Nar Singh can vividly recall the day in 2014 when Narendra Modi promised to provide refuge to Hindus suffering around the world. The 39-year-old shop owner sat awestruck inside his two-bedroom house in Pakistan's eastern Mirpur Khas district, as Modi's voice boomed from the television during his successful campaign to become India's prime minister.
"If there are atrocities on Hindus in Fiji, where will they go? Should they not come to India? If Hindus are persecuted in Mauritius, where should they go? Hindustan!" Modi declared to a roaring crowd.
He is hopeful he will be granted Indian citizenship, a process that, for immigrants such as Singh, would become much easier under a bill likely to be debated in India's parliament next month. Drafted by the Modi administration, it would tweak the law to relax rules for Hindus and other non-Muslim minorities from Afghanistan, Pakistan and Bangladesh to become Indian citizens.
Critics say the bill is blatantly anti-Muslim and have called it an attempt by the ruling Hindu nationalist Bharatiya Janata Party (BJP) to increase its Hindu voter base ahead of a national election next year. Protests have erupted in recent weeks in the border state of Assam, where a movement against illegal immigrants from Bangladesh has simmered for decades.
While the BJP denies the bill is discriminatory, it offers no concessions to Muslim asylum-seekers, whatever their predicament. That is evident in the tourist city of Jaipur, some 200 miles east of Singh's new home in Jodhpur, where about 80 Muslim Rohingya families eking out a living share none of his optimism. The group, among the estimated 40,000 Rohingya who live in India after fleeing waves of violence in Buddhist-majority Myanmar, have recently been asked to submit personal details that they fear will be used to deport them back to the country where they say they face persecution.

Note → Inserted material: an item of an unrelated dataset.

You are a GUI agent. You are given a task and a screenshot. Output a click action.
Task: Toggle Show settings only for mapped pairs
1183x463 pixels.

"We have no option but to fill these out," said 38-year-old Rohingya community leader Noor Amin as he looked at a stack of forms handed to them by police last week. Amin fled Myanmar in 2008, when he says his madrassa was shut down by the authorities and harsh restrictions on travel for Rohingya made it impossible for him to continue studying.
Over 2,200 Rohingya Muslims facing deportation to Myanmar say the Bangladeshi authorities "should rather kill us here"https://t.co/XCGaB4d84D pic.twitter.com/vM8B2vn6xC
— DAILY SABAH (@DailySabah) November 16, 2018
Bouts of violence in Myanmar's western Rakhine state have continued for many years, culminating in a sweeping military campaign unleashed in August 2017 in response to militant attacks. That crackdown has forced more than 720,000 Rohingya to flee to Bangladesh, in what the United Nations' human rights agency has called "a textbook example of ethnic cleansing." Myanmar has denied almost all the accusations made by refugees against its troops, who it said engaged in legitimate counterinsurgency operations.

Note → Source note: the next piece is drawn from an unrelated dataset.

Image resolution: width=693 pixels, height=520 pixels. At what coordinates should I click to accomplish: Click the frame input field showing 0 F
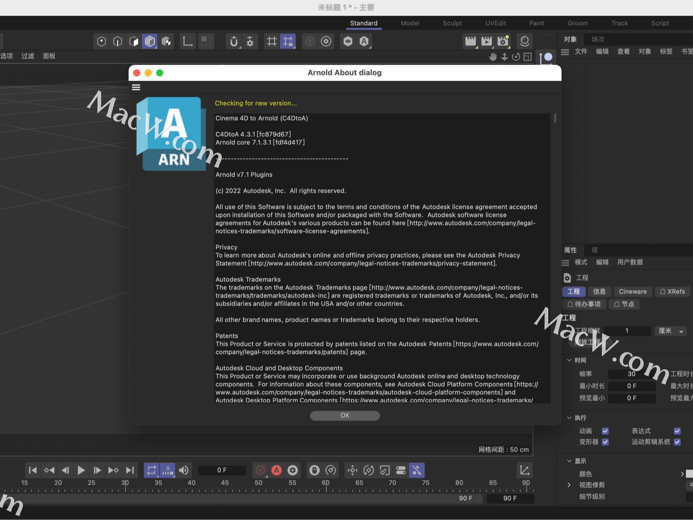(222, 470)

The Modi government has said the Rohingya in India are illegal immigrants and a security threat. It deported the first seven Rohingya men back to Myanmar last month, despite warnings by rights groups that conditions in Myanmar were not safe for their return and the move was a violation of international law.

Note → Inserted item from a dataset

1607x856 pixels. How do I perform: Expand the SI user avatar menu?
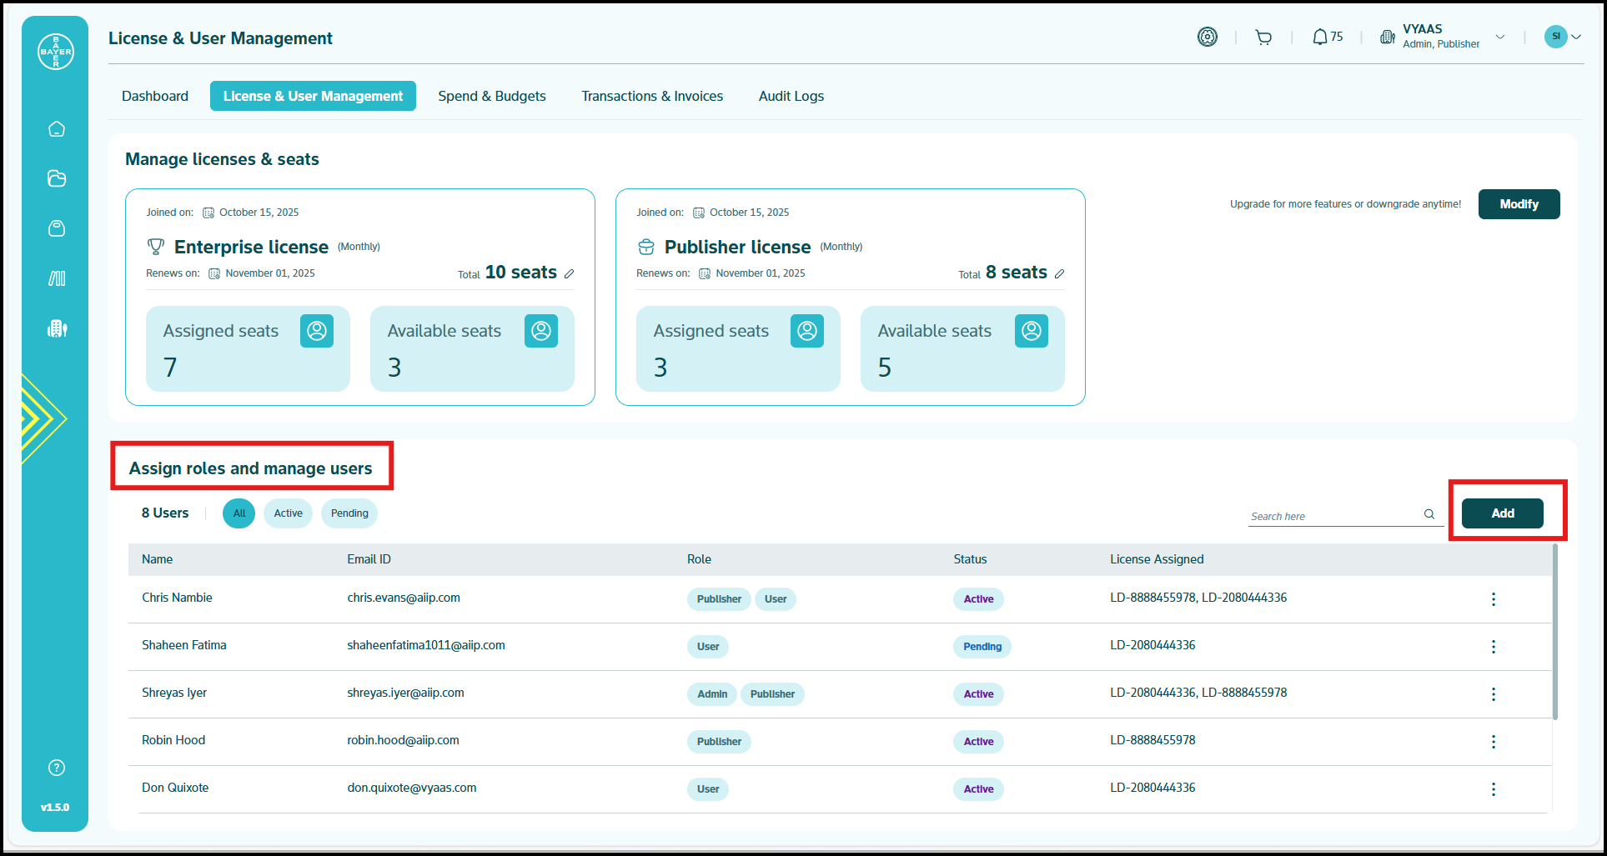coord(1576,37)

If the Modi government bill passes, critics say it would for the first time seal into law the ruling party's disregard for Muslims, and take the BJP a step closer to achieving its often-stated ambition to make India a Hindu nation.
Modi set up a task force shortly after coming to power in 2014 to speed up the process of granting Pakistani Hindus citizenship. In 2016 the government gave seven states, including Rajasthan, powers to issue citizenship to Hindus and other religious minorities from neighboring Muslim countries, and allowed them to seek driving licenses and national identity cards.
India is home to hundreds of thousands of immigrants and refugees, but does not have a legal framework for dealing with them and has not signed the 1951 U.N. Convention for Refugees. Successive governments have dealt with immigrants on an ad hoc basis. While the citizenship bill has been pegged as a humanitarian effort by the Modi government, some experts said the government would draft a refugee policy or sign the convention if it was serious about the issue.